La Plastic Products Manufacturers and Users Association qui a perdu, hier, une première bataille en cour contre l’interdiction des sacs en plastique à partir du 1er janvier (voir plus loin) insiste sur la nécessité d’un moratoire de six mois. L’association regrette que les normes pour les nouveaux types de sac n’aient été publiées qu’un mois avant la date butoir, ce qui ne leur donne pas suffisamment de temps pour se réadapter.
La PPMUA, qui avait logé une injonction en cour contre la mise en application de cette nouvelle mesure le 1er janvier 2016, a été déboutée. Mais Ken Lim Sam, son président, insiste sur la nécessité d’un moratoire. « L’injonction concernait les ‘regulations’ qui avaient été publiés en août dernier.  Mais il y a eu des amendements, publiés le 4 décembre dernier comprenant de nouvelles normes.
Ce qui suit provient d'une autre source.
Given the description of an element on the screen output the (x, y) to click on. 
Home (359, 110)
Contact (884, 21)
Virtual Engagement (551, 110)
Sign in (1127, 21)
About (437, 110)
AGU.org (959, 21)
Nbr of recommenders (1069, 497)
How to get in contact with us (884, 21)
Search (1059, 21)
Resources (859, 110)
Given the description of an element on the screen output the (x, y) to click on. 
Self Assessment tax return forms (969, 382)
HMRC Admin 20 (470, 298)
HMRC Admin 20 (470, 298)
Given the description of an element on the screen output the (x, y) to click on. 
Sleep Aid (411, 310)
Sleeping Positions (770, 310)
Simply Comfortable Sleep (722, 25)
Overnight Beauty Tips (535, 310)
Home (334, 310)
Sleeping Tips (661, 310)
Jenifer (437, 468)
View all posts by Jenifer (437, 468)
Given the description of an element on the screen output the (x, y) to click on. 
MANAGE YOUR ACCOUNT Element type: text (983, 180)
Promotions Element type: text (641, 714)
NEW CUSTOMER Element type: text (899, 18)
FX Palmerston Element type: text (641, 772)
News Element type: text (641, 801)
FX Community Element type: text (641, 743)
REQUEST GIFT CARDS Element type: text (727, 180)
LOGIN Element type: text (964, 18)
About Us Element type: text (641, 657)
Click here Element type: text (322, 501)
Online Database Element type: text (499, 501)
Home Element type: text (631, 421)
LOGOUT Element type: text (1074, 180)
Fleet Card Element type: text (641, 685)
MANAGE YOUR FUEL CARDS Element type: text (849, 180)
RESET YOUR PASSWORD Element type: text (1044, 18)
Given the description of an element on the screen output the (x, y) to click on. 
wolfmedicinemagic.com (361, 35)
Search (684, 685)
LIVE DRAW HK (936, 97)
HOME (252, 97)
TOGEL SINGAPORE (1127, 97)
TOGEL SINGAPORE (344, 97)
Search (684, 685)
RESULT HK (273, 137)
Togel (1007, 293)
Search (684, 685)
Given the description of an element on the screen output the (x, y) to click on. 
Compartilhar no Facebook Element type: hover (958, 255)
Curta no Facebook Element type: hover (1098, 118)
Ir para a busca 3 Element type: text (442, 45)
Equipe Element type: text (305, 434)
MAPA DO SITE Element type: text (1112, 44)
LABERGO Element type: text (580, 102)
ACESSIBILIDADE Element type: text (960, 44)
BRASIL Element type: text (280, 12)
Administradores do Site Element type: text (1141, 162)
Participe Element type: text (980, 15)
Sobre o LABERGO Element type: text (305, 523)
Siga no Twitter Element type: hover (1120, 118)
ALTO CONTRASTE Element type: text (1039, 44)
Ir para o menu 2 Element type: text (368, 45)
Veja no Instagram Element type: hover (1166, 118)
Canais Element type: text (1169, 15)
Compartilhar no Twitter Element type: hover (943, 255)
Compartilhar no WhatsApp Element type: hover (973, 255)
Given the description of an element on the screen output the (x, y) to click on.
Pour nous, la demande d’un moratoire de six mois est toujours valable, compte tenu de ces nouvelles réglementations. »
Parmi ces nouvelles normes, il y a la nécessité d’imprimer sur les sacs. Or, ajoute le président de la PPMUA : « Cinq usines ne sont pas dotées de machines pour l’impression. » De même, les sacs biodégradables et compostables ont été ajoutés. « Nous n’avons pas les matières premières nécessaires pour cela. C’est difficile de s’en procurer dans un si court délai.»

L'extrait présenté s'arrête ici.